Rod Brooks on the Holy Grail of robotics

Rod Brooks, the robotics guru who co-founded iRobot and now runs a startup called Heartland Robotics, is speaking at the Nantucket Conference. He thinks robotics has been stymied by a basic cost problem: it costs 10 times more to integrate robots into product lines than the robot itself.

That means it’s only cost-effective to use robots in high-volume, high-value product lines.
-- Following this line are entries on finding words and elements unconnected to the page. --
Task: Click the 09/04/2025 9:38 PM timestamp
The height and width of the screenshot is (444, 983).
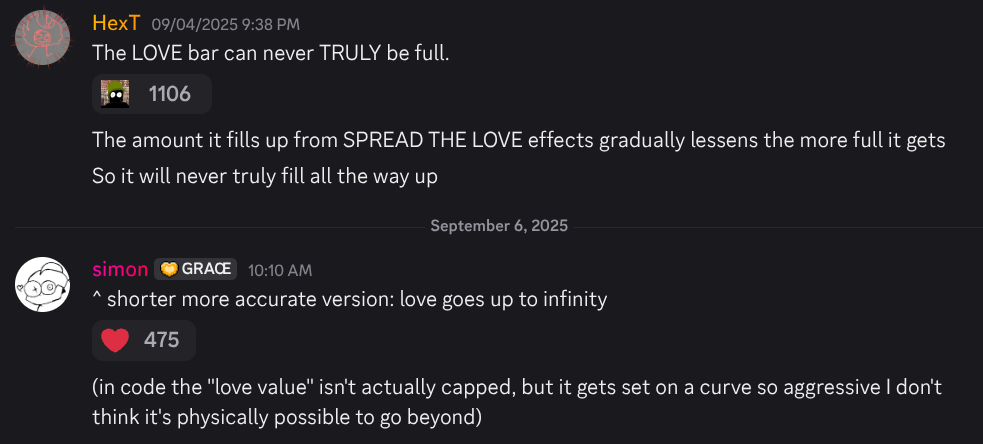Action: pos(225,24)
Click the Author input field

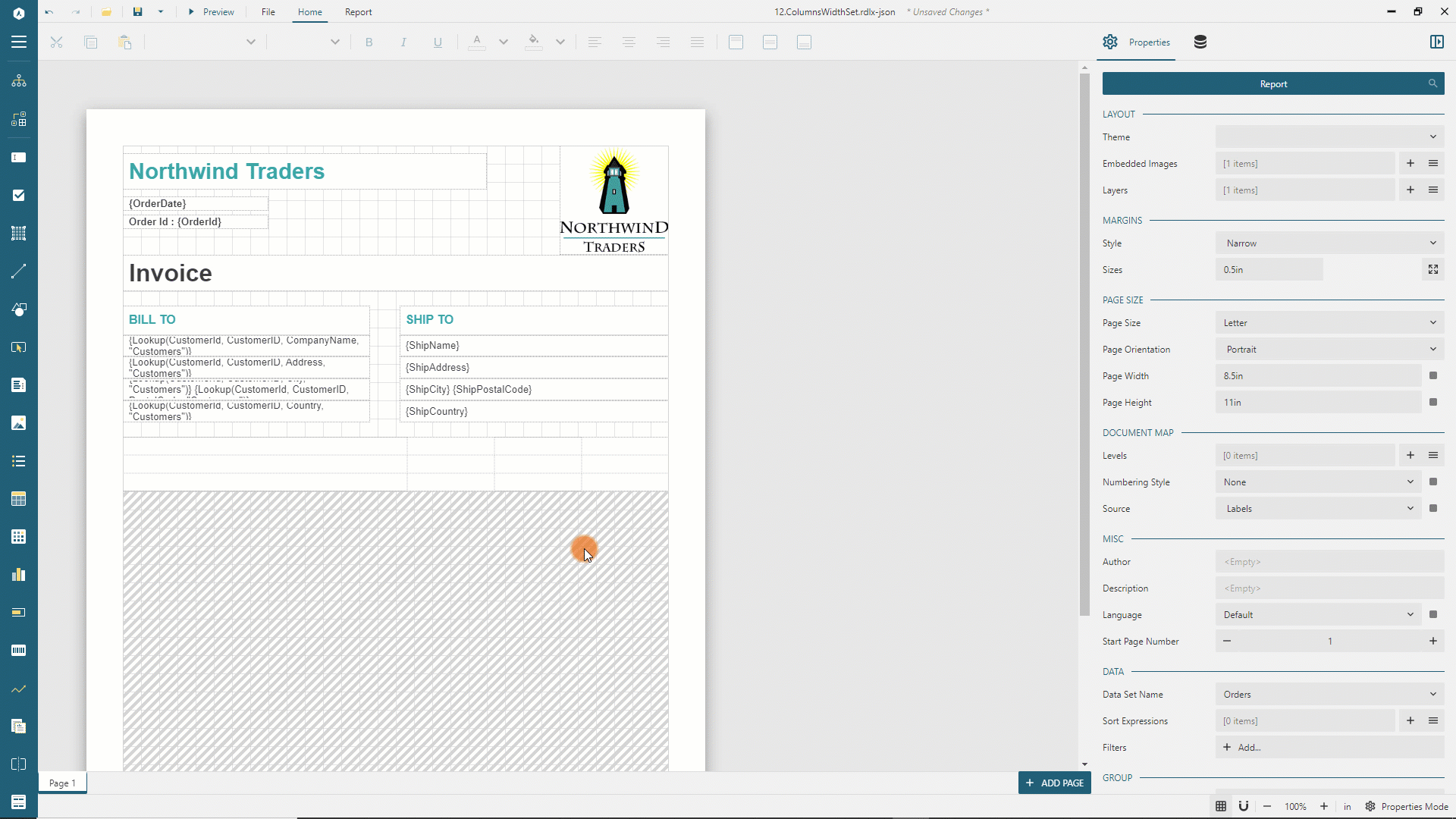[x=1329, y=562]
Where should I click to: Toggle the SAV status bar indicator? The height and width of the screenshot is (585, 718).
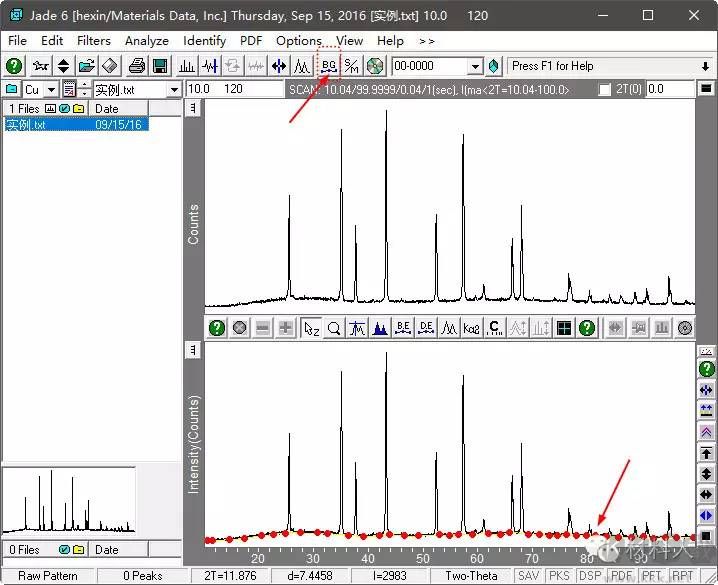pos(531,576)
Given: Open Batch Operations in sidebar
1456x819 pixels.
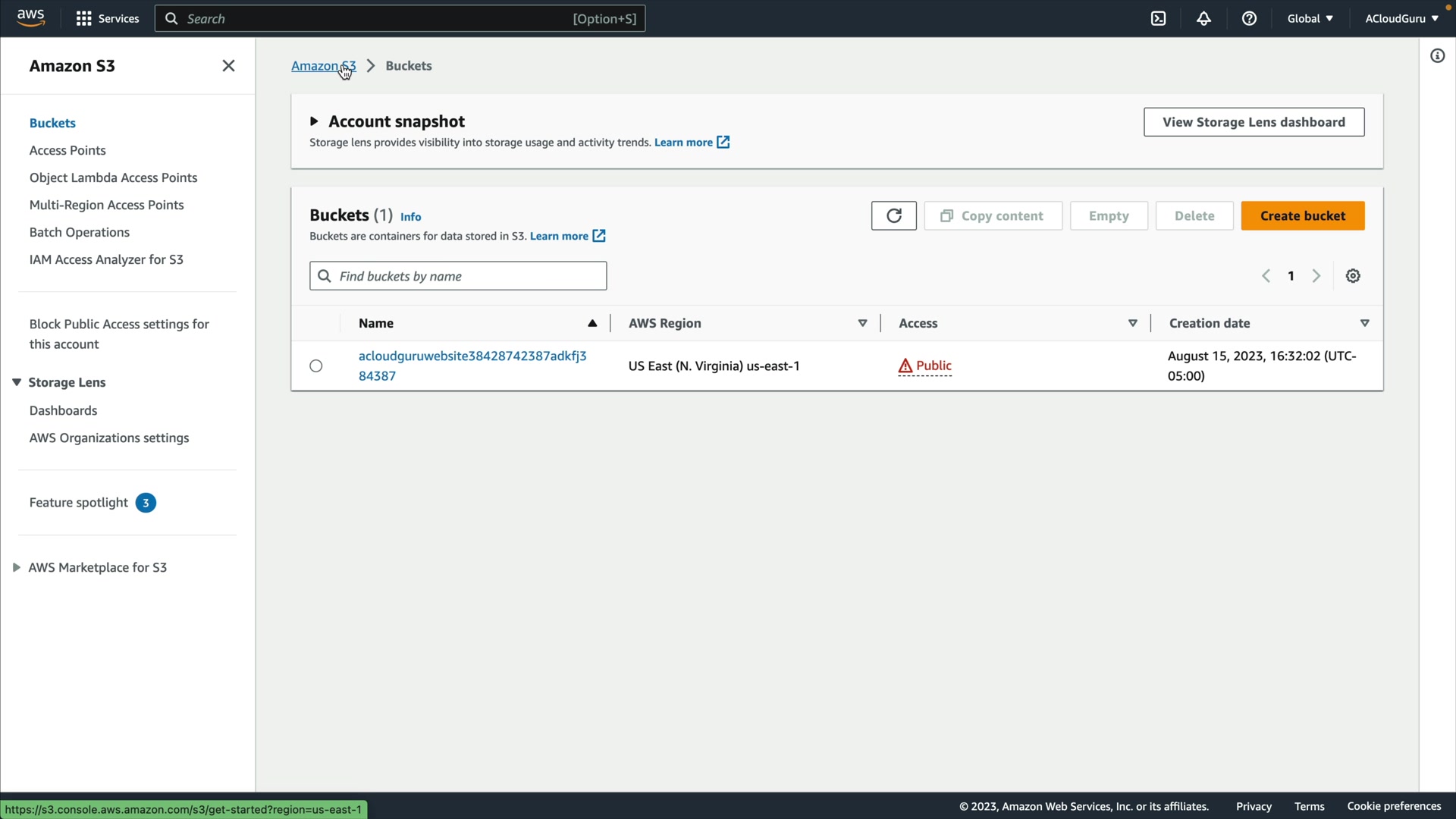Looking at the screenshot, I should [x=80, y=232].
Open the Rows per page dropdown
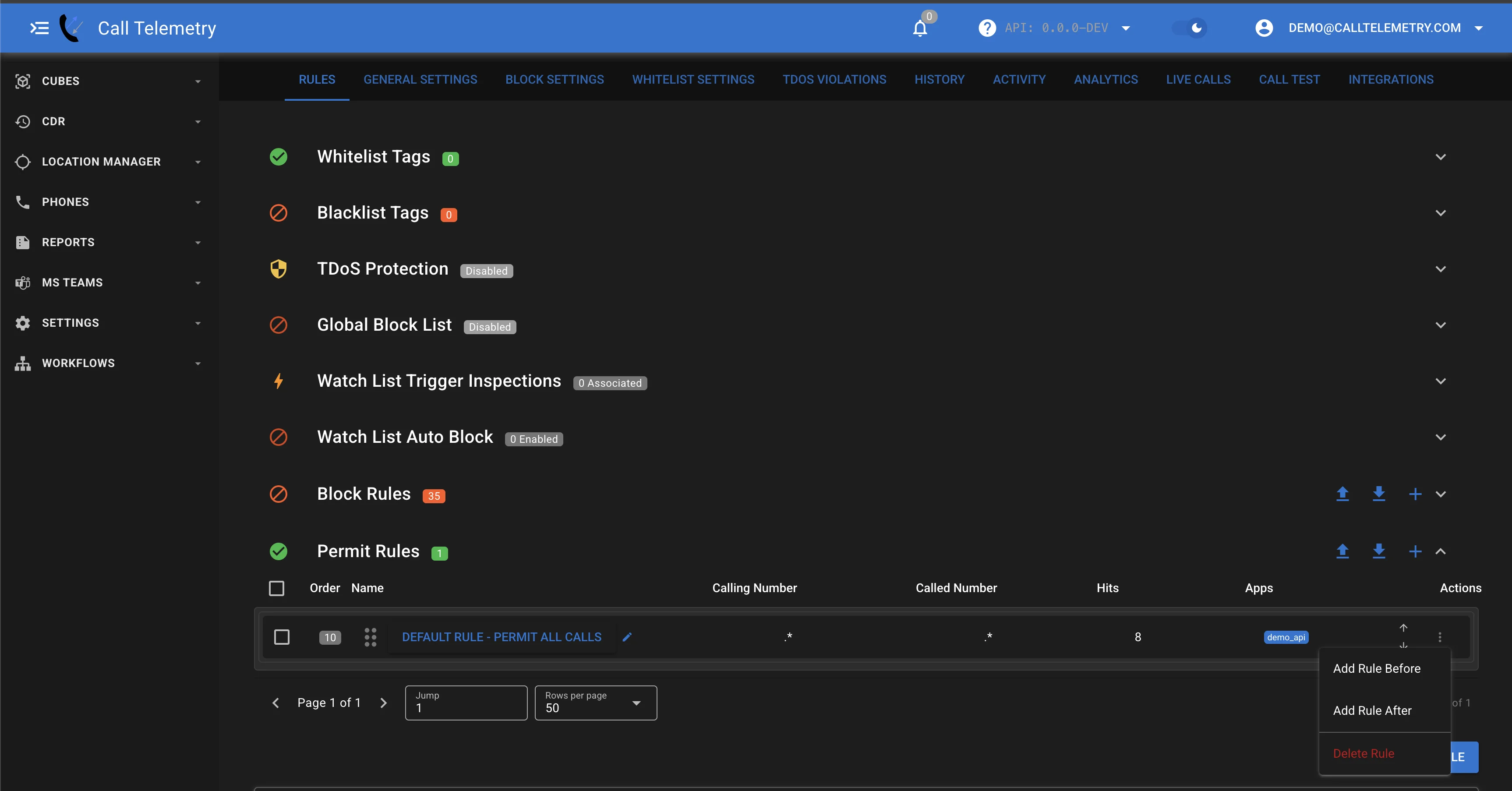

He believes that he can create robots that trash this model and make it cost-effective to use robots in a wide variety of manufacturing environments, eliminating the cost advantages of countries with cheap labor.

Brooks is cagey about when this might happen.The one thing he said about Heartland is that “we’re not doing anything with batteries or wheels.” He stonewalled me afterwards, in a charming and good-humored way.
He did throw out these four Holy Grails for robotics:

  • make robots as visually adept as a two-year old child.
  • give robots the language capabilities of a four-year old child.
  • give robots the manual dexterity of a 6 year old – (this may need the development of new materials).
  • give robots the social awareness of an 8-year old child (he used the 8 for symmetry, but really, the goal is to be at a 9-year-old’s level).

He does not think much of the video-friendly humanoid robots being developed in Japan.

“I see Japanese companies as kind of lost,” he said. “The videos are great, but they’re awfully … it’s great engineering but no applications.”